#### Work to complete
A) Please copy out everything in the phishing article from "The phishing emails delivered" down to "within the emails.".
B) According to the phishing article, how many mailboxes have the phishing emails reached so far?

#### Extracted text
-=-=-=-=-

Employees using Microsoft Office 365 are targeted in a phishing campaign that makes use automated SharePoint notifications to steal their accounts.
The phishing emails delivered as part of this phishing campaign are addressed to all employees working at targeted organizations and have until now reached an estimated number of up to 50,000 mailboxes based on stats from email security company Abnormal Security.
What makes these phishing messages potentially dangerous is the fact that they’re using a shotgun approach, trying to trick at least one employee and then use their credentials to further compromise their employer’s systems.
Fake SharePoint alerts used as lures
The attackers behind this phishing campaign did their best to keep the phishing messages as short and vague as possible, and they also made it a point to include the targeted company’s name multiple times within the emails.
This strategy is supposedly designed to help induce a feeling of trust and make the targets think that the phishing emails were really sent from within their organization.
“In the email body, the recipient’s company name was also used numerous times to impersonate an internal document shared by this service,”.
“Recipients may be convinced that the email is safe and coming from their company because of the repetitive inclusion of the company name.”
The phishing messages’ goal is to make the targets click on an embedded hyperlink that sends them to a SharePoint themed landing page through a series of redirects.
This is where they are required to click on a button to download “important documents” mentioned within the phishing emails, a button that will either download a PDF that sends them to another website or that will redirect them to a submission form where they are asked to input their credentials.
If the targets fall for the phishers’ tricks, their Microsoft credentials will give the attackers’ full control of their Office 365 accounts, with their information to be stolen and used as apart of identity theft and fraud schemes such as Business Email Compromise (BEC).
“This places employees and their networks at considerable risk as attackers can launch internal attacks to steal more credentials and information from the organization”.

-=-=-=-=-

[Pixel coordinate grounding data]
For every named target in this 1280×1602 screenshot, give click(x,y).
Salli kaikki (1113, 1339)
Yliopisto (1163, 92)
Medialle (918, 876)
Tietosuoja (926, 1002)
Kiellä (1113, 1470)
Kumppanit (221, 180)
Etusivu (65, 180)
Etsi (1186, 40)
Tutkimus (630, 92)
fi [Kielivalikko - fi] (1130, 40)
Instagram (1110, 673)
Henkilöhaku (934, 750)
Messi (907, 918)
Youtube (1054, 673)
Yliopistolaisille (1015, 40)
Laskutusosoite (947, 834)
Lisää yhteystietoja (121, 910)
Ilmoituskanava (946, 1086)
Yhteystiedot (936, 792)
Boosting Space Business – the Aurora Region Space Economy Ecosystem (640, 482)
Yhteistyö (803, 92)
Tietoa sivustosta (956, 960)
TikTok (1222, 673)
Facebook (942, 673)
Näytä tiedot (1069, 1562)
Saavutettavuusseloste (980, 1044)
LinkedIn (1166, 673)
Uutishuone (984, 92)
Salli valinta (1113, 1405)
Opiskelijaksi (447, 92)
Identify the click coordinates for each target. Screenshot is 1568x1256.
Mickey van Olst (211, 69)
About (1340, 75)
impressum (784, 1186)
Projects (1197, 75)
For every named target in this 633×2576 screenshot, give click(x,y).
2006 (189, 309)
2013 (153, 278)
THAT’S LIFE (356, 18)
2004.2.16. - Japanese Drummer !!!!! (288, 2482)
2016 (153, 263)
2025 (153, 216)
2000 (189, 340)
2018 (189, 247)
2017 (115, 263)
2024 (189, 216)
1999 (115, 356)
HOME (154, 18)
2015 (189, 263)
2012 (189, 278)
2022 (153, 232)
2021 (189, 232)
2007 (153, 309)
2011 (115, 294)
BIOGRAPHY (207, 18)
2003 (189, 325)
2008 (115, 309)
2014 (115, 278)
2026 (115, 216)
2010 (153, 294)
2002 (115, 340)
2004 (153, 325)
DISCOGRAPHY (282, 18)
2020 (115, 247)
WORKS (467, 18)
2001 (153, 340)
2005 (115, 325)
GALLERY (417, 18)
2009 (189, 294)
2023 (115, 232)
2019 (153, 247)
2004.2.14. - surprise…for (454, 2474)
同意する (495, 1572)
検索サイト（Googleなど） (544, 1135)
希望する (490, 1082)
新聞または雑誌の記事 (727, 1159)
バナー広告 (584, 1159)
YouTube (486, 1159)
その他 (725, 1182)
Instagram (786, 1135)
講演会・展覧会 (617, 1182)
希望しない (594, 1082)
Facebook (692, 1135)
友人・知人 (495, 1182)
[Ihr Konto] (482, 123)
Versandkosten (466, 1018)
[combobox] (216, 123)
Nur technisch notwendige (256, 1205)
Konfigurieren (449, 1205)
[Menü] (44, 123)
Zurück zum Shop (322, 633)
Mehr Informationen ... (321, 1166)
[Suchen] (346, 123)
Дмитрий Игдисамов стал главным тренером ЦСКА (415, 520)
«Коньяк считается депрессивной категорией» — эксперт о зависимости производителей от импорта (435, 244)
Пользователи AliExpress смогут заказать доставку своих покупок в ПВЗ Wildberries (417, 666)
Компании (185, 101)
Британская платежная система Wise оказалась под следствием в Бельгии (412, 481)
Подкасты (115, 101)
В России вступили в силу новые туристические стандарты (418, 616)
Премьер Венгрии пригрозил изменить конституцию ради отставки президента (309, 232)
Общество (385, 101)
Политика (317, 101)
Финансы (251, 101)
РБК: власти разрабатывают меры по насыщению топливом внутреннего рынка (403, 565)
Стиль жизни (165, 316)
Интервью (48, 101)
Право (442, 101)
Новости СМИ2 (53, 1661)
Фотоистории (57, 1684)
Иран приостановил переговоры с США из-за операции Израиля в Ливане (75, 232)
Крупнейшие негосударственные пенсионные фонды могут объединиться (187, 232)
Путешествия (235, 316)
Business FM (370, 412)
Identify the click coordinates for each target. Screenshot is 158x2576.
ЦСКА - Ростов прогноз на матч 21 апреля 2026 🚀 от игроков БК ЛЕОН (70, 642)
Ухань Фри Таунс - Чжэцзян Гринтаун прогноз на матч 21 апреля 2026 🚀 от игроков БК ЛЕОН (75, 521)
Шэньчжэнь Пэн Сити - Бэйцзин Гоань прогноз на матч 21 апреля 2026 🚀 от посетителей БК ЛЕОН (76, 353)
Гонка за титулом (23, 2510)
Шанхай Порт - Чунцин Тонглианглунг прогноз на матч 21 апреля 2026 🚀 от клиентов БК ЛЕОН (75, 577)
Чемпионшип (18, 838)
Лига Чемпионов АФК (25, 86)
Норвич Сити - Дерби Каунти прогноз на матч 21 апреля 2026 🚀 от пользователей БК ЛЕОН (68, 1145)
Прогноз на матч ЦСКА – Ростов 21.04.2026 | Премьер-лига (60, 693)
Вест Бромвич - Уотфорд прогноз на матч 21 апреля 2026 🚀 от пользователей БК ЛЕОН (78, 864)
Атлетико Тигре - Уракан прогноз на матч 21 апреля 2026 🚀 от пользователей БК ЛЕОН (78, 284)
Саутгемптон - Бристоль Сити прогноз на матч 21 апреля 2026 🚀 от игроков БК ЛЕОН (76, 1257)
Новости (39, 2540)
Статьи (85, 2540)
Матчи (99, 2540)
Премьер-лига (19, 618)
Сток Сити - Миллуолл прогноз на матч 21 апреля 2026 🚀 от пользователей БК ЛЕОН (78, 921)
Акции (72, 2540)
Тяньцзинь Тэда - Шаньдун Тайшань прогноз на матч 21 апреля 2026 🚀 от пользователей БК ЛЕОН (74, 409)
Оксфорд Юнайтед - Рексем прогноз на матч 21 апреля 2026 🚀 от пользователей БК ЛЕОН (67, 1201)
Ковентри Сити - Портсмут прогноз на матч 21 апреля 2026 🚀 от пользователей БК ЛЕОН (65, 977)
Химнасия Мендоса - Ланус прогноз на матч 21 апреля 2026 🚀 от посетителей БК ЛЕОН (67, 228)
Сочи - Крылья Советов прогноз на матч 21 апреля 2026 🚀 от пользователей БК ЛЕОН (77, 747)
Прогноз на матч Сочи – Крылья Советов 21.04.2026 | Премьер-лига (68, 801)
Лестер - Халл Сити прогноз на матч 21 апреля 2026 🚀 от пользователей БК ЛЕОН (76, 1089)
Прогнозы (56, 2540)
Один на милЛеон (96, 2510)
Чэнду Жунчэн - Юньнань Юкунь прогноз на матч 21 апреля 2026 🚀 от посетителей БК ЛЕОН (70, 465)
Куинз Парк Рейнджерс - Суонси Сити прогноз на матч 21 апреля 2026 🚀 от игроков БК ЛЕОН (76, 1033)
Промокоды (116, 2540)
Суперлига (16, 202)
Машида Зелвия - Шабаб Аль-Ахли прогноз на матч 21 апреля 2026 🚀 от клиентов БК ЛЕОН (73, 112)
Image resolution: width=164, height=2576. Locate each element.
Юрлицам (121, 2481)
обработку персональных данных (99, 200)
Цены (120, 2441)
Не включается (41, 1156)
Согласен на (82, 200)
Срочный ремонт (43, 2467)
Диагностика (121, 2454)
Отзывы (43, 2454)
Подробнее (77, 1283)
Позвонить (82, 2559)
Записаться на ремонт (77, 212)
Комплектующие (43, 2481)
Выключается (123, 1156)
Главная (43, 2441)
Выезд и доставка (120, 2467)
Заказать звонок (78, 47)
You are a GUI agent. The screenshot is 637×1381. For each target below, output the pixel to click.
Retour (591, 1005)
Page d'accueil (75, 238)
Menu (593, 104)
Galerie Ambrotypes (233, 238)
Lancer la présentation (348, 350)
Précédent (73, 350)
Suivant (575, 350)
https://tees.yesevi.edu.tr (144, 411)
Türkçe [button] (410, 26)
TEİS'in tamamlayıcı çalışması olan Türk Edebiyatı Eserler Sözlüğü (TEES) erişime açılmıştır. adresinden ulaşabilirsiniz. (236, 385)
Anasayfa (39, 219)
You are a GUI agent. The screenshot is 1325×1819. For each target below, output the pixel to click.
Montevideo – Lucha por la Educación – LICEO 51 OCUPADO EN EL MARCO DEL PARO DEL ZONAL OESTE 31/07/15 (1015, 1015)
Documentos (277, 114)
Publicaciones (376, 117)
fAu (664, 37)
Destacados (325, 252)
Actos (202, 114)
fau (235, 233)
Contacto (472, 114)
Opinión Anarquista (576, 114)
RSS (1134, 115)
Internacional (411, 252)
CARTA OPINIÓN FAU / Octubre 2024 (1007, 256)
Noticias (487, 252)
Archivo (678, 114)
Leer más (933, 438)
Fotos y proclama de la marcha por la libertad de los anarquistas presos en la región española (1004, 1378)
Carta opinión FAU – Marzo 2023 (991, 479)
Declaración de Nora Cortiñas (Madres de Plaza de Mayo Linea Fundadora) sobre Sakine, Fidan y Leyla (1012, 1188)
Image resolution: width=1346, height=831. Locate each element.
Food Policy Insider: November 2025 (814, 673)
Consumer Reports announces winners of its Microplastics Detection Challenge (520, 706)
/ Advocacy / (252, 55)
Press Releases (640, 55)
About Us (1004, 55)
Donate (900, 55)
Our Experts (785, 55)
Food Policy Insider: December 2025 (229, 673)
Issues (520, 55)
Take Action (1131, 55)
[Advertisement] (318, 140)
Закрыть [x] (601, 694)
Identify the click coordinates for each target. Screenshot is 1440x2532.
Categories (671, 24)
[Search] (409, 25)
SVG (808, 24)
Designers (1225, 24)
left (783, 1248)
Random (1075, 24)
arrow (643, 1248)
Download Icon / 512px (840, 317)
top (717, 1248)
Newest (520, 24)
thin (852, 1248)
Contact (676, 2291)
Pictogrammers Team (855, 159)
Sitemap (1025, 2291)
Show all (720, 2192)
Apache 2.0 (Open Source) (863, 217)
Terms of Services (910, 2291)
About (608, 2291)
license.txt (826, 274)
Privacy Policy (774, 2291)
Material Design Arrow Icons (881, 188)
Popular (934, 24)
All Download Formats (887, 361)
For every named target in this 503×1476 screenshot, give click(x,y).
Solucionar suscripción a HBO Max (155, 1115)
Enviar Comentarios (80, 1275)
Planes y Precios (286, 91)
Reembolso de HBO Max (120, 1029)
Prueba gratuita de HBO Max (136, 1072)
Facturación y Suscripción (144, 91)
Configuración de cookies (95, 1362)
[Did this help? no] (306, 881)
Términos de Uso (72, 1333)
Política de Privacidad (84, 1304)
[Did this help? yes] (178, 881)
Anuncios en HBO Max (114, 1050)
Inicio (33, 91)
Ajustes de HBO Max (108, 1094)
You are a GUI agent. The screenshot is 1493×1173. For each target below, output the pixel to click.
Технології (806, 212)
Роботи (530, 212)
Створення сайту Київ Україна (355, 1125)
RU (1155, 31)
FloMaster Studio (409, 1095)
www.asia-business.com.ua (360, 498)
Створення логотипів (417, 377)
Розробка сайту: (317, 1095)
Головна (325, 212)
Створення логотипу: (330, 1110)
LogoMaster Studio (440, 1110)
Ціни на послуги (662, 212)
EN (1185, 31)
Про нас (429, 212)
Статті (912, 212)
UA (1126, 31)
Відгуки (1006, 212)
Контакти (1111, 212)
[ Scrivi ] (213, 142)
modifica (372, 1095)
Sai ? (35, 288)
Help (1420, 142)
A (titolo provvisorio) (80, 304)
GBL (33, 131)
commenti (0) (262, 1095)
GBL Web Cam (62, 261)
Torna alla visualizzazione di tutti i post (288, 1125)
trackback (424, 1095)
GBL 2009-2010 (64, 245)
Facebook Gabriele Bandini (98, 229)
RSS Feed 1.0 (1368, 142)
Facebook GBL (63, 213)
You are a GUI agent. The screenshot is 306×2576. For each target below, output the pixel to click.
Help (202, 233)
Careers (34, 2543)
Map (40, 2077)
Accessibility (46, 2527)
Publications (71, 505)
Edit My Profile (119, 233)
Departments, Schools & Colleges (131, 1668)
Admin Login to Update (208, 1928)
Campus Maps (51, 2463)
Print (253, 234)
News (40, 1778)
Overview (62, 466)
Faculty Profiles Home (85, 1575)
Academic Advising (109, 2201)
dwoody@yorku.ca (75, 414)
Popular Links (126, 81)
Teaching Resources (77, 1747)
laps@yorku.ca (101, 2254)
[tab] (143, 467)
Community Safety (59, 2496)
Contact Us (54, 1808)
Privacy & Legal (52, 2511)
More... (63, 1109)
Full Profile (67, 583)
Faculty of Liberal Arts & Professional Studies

-=-=-=-=-

#### Solutions in order
A)
The phishing emails delivered as part of this phishing campaign are addressed to all employees working at targeted organizations and have until now reached an estimated number of up to 50,000 mailboxes based on stats from email security company Abnormal Security.
What makes these phishing messages potentially dangerous is the fact that they’re using a shotgun approach, trying to trick at least one employee and then use their credentials to further compromise their employer’s systems.
Fake SharePoint alerts used as lures
The attackers behind this phishing campaign did their best to keep the phishing messages as short and vague as possible, and they also made it a point to include the targeted company’s name multiple times within the emails.

B) An estimated number of up to 50,000 mailboxes.